▸ Excerpt:
Developmental Biology, Genetics
Harvard Medical School
Dr. Perrimon is also a professor of genetics at Harvard Medical School and an associate member of the Broad Institute of Harvard University and the Massachusetts Institute of Technology.
Norbert Perrimon is using functional genomic approaches to identify molecular mechanisms that link physiology, cell biology, and cell differentiation.
Biologists know a lot about the development of body parts—how cells become specialized for certain functions and why, say, the heart develops in the chest and not the head. But the body isn't assembled on a production line that adds one component after another. As an organ forms, one tissue's development must be coordinated in time and space with that of all the others.
To understand the genetic programs that orchestrate this complicated task, Norbert Perrimon studies organ development in Drosophila, the fruit fly. "I wanted to use molecular tools to identify gene function in the context of development," he remembers thinking when he became a graduate student in Paris.

▸ Questions on the material:
[1] Print the profile of Norbert Perrimon word for word, starting at "To understand the" and ending at "student in Paris.".
[2] Carry on the profile of Norbert Perrimon and his fruit fly research from the point where it stops.
The entries that come next are separate material with no connection to the profile.

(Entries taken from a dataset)
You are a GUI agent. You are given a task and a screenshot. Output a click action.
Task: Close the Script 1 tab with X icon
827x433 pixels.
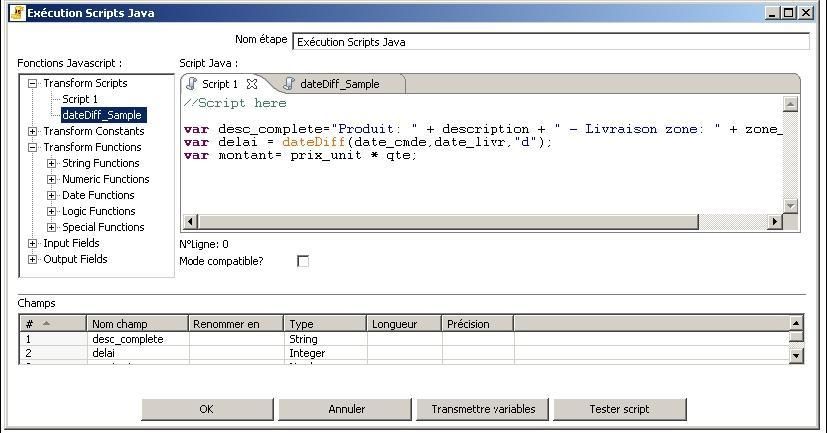point(252,84)
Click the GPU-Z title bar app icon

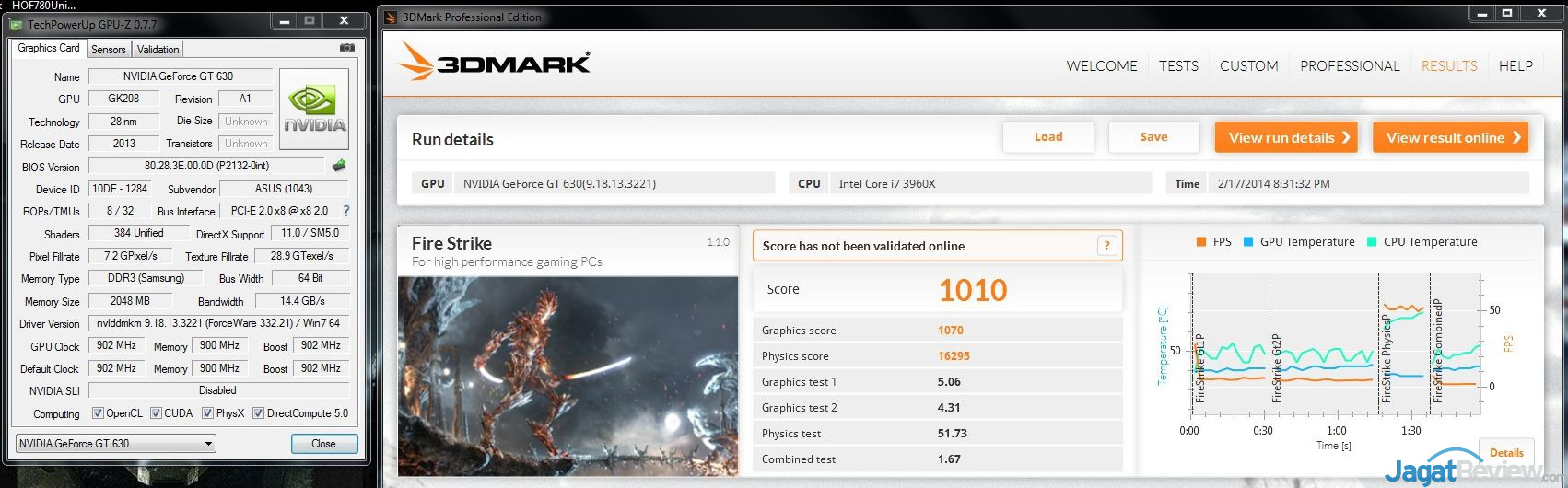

▸ Per-task answers:
[1]
To understand the genetic programs that orchestrate this complicated task, Norbert Perrimon studies organ development in Drosophila, the fruit fly. "I wanted to use molecular tools to identify gene function in the context of development," he remembers thinking when he became a graduate student in Paris.

[2]
When the right tools didn't exist, Perrimon had to invent them. One of his major achievements is a method, developed with Andrea Brand, for controlling when and where genes are turned on or off. Called the GAL4/UAS system, it is one of the basic tools in molecular genetics. It allows scientists to determine when a gene springs into action, when it shuts down, and its role in development. Before GAL4/UAS was invented, it was impossible to study genes that proved lethal if left on too long because there was no way of turning them off. But Perrimon's system keeps genes silent except when researchers want them to be expressed. Now thousands of different fly lines contain GAL4/UAS. "This is a pretty important contribution to the field," Perrimon says, "because it gives us a lot of flexibility and precision in the way we control gene expression."
Using GAL4/UAS and other methods he developed, Perrimon has studied cell signaling pathways. For example, he demystified the Wnt pathway, a network of proteins that controls developmental processes such as embryonic induction (one cell influences the fate of other cells), cell polarity (which end of a cell is which), and cell fate (what a cell will become). It was previously known that Wnt proteins secreted from specific sites during development form a gradient in neighboring tissue. The proteins affect genes in target cells, but to different degrees, depending on the distance from the secretion site.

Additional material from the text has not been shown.